Everyone Fails

A few months back we took our kids to a used bookstore and let them each pick out something new to read. As kids will do, they pulled out book after book with the funniest titles and brightest cover art. Of course my son found the one book with the word “poop” in the title. He was committed to having that be his book, and we were pretty amused.

At home that night we cracked the spine on Everyone Poops. Its a funny little read which details a common trait among all animals regardless of how fierce, regal, tame or tiny- they all poop. Of course having poop on every page sends the kids giggling at every turn. But the book has a cleverly disguised theme- there are experiences that all animals share.

I was reminded of this yesterday as I was reading about the sale of Jumo’s assets to Good.

Born with an impecable pedigree and an ambitious agenda, Jumo came preloaded with a set of expectations for world changing greatness. But it failed:

Facebook co-founder Chris Hughes has struggled with his ambitious solo start-up, the social network for activism Jumo, ever since its bumpy launch. Waning traffic and disinterested users were making it obvious that the site wasnot going to catch on, despite multiple redesigns; a tough pill to swallow for the wunderkind whose second act after Facebook, online strategy at the Obama presidential campaign, was another huge success story.

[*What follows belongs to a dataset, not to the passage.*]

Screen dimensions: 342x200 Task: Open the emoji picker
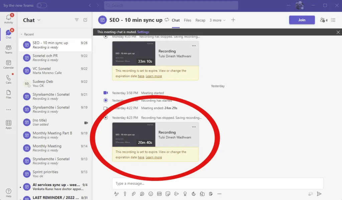(x=151, y=194)
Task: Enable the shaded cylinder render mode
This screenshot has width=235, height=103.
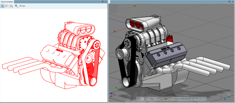Action: click(142, 99)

Personally, I’ve never used Jumo, but I’ve heard wonderful things about Chris and seen first hand the impact his work at Facebook and with the election have had on our collective society. His track record is nothing short of stunning. But he failed to turn Jumo into the disruptive tool for change he’d hoped to create at the outset. 

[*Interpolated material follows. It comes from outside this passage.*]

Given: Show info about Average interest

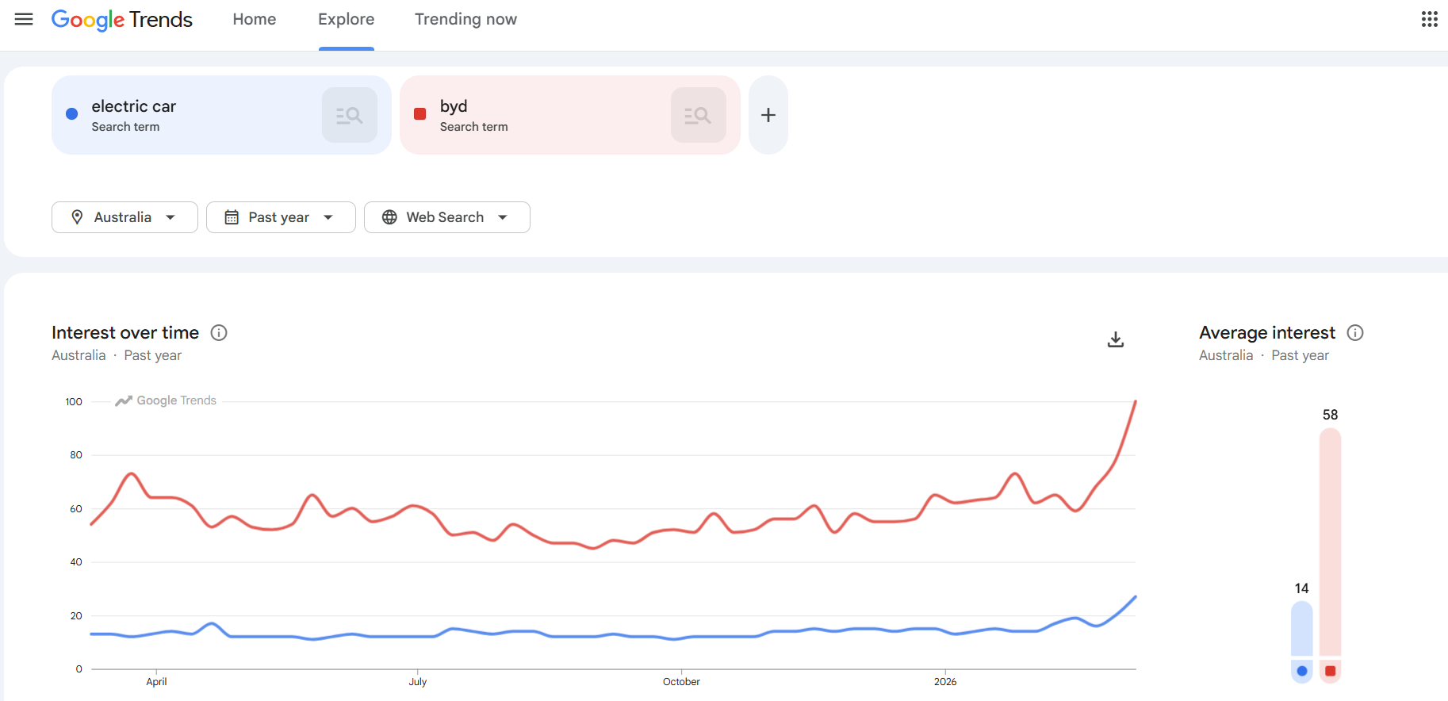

My point isn’t to kick sand in his face, but to thank him for the reminder that everyone, no matter how smart, pedigreed, networked or determined, fails. What makes Chris’ failure that much more impactful for me is that he took a risk he didn’t really have to take. He could have easily jumped to a cushy gig at any number places and ridden his reputation for the rest of his career.

In a profile of Stewart Butterfield, cofounder of Flickr, he described what it’s like for someone who has had tremendous success to build something new:

So why does Butterfield confess to living in “perpetual fear” these days? The truth is Butterfield is under enormous pressure. Expectations for Glitch, which Butterfield describes as a “shared, perpetual game with its own ecology,” are exceedingly high, both because of Butterfield’s personal brand and its ephemeral launch date.

That perpetual fear Stewart talks about is the reason I admire people like he and Chris so much. They know what’s a stake for their reputation if they fail, but they try and do bold and ambitious things anyway. This is a shared trait among the most high profile titans in tech. All share a history of having their personal projects fail. From Steve Jobs and his Newton, to Larry Ellison’s NC to Bill Gates and his SPOT project they’ve all failed. So have you. And so have I.

Whether you’re the tiniest fish in the sea or an elephant in the savannas, everyone poops. And whether you’re just starting your first company or a cofounder of Facebook, everyone fails. Its what we learn and how we recover from our failures that will set us apart from everyone else.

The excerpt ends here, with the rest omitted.